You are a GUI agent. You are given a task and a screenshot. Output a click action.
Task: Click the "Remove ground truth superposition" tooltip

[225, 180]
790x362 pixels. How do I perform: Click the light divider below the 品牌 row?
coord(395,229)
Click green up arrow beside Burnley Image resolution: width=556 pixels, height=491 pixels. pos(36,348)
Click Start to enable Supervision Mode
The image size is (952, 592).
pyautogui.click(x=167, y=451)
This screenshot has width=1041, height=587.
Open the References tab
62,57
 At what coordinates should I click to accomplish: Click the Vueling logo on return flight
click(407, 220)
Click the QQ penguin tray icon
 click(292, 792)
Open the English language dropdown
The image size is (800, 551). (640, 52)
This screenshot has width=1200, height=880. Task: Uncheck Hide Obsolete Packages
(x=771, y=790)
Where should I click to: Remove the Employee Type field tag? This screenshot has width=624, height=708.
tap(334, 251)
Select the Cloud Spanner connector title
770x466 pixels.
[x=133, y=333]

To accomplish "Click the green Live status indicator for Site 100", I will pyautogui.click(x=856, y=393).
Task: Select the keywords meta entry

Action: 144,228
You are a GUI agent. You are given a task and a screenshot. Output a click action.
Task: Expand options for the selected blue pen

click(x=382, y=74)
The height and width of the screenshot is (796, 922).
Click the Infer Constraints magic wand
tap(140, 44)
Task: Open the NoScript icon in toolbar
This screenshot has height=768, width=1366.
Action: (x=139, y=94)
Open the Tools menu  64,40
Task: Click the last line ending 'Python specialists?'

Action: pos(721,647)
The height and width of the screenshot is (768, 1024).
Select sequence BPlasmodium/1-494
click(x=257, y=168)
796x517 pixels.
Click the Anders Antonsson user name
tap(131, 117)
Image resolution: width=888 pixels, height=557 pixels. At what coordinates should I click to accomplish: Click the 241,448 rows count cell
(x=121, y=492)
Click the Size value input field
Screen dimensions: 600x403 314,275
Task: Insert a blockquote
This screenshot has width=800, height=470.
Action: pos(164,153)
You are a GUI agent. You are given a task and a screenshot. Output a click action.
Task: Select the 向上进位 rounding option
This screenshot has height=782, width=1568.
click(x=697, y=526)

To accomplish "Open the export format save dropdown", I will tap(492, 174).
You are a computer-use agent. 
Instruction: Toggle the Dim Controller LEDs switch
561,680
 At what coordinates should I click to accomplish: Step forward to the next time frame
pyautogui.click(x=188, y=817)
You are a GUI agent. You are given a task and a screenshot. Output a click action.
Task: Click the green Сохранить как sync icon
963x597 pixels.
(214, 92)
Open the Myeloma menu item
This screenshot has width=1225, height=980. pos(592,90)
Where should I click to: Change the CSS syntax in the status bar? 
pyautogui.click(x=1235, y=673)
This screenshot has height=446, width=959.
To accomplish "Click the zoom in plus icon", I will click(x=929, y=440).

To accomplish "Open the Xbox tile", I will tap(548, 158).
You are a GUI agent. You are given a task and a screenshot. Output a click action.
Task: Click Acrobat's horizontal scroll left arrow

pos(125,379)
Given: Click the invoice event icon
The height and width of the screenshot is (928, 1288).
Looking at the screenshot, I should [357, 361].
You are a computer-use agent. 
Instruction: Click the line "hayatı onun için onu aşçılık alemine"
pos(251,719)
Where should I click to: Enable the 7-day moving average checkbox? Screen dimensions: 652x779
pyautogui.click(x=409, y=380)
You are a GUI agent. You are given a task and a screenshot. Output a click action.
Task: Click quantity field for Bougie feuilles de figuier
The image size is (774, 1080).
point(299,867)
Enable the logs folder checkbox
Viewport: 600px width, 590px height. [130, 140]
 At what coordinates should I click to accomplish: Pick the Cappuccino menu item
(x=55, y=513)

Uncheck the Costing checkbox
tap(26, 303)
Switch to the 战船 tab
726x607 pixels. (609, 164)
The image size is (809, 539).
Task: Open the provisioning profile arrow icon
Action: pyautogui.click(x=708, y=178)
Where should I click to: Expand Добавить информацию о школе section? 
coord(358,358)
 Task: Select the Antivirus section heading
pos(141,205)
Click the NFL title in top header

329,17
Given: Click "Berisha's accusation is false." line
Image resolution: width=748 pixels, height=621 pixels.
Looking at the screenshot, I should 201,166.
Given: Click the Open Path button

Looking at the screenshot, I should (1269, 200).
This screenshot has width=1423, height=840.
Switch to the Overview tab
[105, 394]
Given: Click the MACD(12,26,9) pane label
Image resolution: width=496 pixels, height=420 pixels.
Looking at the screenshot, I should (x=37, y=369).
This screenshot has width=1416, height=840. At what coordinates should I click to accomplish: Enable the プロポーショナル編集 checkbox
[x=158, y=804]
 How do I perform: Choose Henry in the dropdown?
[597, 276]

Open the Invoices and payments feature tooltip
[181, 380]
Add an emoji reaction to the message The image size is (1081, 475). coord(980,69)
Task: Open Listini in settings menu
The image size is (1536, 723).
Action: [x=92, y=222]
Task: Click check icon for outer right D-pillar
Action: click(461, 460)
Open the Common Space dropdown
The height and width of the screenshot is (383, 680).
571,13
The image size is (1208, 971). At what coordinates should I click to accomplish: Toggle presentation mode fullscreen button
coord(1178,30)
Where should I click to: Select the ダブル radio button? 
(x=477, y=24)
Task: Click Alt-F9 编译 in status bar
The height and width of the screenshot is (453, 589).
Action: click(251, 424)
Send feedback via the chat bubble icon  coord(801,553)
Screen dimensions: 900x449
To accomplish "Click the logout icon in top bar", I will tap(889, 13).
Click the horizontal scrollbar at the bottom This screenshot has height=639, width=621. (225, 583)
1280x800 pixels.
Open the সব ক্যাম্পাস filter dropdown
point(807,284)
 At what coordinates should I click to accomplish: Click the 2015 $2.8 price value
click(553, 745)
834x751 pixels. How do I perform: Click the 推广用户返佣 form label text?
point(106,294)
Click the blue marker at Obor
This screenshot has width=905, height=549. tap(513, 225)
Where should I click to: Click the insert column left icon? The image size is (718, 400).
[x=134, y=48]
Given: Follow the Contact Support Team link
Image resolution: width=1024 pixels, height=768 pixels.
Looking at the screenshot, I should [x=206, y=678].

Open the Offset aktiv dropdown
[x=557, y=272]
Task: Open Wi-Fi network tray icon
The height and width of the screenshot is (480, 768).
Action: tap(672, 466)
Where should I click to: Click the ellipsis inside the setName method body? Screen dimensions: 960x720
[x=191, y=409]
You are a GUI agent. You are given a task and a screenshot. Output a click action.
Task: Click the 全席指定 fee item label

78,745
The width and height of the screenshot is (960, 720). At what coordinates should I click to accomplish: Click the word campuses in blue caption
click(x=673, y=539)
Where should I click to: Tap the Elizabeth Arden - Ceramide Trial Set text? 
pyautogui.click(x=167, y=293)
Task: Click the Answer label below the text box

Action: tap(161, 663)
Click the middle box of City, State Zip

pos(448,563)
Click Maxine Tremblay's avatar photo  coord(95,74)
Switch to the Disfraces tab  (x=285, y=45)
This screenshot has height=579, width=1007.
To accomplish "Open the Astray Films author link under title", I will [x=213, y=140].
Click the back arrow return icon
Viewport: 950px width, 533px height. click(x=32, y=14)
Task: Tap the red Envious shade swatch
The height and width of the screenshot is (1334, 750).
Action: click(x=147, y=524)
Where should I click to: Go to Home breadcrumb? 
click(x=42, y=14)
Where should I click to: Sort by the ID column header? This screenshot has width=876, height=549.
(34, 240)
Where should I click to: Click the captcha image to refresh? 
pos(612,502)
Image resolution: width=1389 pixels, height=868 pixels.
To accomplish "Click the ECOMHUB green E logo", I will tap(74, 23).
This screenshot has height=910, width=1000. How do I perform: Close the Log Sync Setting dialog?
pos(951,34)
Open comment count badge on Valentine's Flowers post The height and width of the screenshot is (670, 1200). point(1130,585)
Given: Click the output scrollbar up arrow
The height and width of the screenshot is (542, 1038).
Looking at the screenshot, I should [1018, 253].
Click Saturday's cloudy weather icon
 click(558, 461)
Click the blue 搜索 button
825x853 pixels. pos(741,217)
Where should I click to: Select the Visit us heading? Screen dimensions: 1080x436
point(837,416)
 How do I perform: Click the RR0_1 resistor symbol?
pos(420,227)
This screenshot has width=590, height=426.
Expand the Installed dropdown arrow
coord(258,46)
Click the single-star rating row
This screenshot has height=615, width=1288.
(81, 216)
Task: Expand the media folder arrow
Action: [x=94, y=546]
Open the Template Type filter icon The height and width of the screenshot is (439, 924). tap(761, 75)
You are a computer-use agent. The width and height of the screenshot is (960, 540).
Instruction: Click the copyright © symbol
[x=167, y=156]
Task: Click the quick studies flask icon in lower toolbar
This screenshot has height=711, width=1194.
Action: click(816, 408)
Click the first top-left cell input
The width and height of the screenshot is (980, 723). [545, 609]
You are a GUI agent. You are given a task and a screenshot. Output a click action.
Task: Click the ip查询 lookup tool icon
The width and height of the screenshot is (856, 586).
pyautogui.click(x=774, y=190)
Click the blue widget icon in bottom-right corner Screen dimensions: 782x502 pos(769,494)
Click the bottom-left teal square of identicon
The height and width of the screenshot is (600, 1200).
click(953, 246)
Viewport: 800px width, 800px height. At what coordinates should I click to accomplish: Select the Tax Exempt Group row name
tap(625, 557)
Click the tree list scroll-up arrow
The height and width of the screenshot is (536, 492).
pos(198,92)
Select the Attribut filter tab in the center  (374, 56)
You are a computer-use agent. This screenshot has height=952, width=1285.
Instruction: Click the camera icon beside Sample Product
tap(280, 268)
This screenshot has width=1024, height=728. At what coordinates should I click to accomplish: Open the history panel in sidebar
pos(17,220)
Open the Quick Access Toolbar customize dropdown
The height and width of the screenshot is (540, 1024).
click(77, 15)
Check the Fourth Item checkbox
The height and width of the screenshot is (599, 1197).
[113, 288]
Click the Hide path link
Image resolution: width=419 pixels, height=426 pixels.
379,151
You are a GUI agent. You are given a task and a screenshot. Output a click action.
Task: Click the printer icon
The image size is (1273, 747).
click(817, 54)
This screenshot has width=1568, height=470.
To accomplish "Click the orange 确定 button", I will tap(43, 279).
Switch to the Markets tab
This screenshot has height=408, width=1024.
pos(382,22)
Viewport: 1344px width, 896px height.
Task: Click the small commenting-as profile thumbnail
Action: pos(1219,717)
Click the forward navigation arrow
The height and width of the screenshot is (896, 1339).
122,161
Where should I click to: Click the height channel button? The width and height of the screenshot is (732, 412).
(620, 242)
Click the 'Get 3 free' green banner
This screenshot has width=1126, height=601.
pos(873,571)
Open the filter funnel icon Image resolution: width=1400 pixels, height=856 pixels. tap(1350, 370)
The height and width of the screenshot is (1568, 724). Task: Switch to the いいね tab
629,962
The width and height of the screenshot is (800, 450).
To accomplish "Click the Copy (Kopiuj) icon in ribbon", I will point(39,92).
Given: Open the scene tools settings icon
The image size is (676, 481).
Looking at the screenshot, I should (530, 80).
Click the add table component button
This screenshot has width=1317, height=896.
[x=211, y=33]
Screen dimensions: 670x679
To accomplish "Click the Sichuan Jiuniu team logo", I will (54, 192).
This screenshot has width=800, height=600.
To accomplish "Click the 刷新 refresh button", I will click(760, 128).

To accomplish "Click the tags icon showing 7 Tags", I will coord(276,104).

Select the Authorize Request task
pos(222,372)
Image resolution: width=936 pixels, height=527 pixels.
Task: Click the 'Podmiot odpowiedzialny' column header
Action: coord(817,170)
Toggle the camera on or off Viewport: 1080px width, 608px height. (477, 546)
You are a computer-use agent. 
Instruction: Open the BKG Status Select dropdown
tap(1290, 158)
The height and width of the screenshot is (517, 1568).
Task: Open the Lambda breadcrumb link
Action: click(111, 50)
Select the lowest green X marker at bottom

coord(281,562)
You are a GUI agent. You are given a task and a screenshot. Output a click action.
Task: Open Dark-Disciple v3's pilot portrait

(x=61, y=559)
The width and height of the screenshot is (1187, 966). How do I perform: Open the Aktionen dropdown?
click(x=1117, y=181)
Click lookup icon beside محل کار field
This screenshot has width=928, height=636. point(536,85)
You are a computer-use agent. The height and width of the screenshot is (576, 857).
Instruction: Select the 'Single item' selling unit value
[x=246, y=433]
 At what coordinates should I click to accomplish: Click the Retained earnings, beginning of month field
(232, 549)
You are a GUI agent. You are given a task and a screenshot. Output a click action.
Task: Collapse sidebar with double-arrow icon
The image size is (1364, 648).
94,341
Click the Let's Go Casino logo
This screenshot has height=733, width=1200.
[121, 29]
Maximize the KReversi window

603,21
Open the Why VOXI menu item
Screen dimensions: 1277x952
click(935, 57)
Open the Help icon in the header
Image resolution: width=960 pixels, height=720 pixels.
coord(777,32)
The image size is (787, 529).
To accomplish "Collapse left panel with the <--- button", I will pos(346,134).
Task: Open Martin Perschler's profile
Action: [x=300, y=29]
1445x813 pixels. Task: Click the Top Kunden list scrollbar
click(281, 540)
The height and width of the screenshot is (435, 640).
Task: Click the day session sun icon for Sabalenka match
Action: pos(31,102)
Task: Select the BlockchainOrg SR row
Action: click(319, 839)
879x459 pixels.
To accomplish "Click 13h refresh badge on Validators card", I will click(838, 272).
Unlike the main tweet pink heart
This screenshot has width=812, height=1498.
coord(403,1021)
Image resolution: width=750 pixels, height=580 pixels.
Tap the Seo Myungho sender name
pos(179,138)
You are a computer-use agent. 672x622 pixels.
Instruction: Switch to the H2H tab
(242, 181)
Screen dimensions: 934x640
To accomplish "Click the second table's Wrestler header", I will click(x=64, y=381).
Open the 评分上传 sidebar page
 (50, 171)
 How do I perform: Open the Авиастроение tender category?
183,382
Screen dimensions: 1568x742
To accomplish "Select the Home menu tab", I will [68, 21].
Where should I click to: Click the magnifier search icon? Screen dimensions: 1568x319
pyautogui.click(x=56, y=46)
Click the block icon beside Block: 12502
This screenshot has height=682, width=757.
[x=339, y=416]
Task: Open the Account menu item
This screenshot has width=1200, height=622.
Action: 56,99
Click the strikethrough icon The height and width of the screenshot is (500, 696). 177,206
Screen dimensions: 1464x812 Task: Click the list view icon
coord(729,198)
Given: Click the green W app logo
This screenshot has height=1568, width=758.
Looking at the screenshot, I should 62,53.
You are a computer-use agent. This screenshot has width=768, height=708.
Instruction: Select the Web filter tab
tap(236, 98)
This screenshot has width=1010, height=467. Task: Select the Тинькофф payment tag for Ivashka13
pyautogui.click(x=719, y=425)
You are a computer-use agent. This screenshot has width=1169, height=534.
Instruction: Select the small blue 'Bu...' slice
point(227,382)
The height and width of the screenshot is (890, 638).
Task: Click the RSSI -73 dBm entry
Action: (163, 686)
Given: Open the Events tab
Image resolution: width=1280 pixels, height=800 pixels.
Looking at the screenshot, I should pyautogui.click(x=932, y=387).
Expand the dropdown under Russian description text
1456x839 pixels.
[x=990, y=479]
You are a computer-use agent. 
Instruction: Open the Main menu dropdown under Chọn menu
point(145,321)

◆ DIRECTIONS ◆
When you reach the line with "Click the blue 搜索 button" in the records above, start writing out lines exactly, and stop once the line with "You are a computer-use agent. The width" has been written; include nothing else.

◆ TASK ANSWER ◆
Click the blue 搜索 button
825x853 pixels. pos(741,217)
Where should I click to: Select the Visit us heading? Screen dimensions: 1080x436
point(837,416)
 How do I perform: Click the RR0_1 resistor symbol?
pos(420,227)
This screenshot has width=590, height=426.
Expand the Installed dropdown arrow
coord(258,46)
Click the single-star rating row
This screenshot has height=615, width=1288.
(81, 216)
Task: Expand the media folder arrow
Action: [x=94, y=546]
Open the Template Type filter icon The height and width of the screenshot is (439, 924). tap(761, 75)
You are a computer-use agent. The width and height of the screenshot is (960, 540).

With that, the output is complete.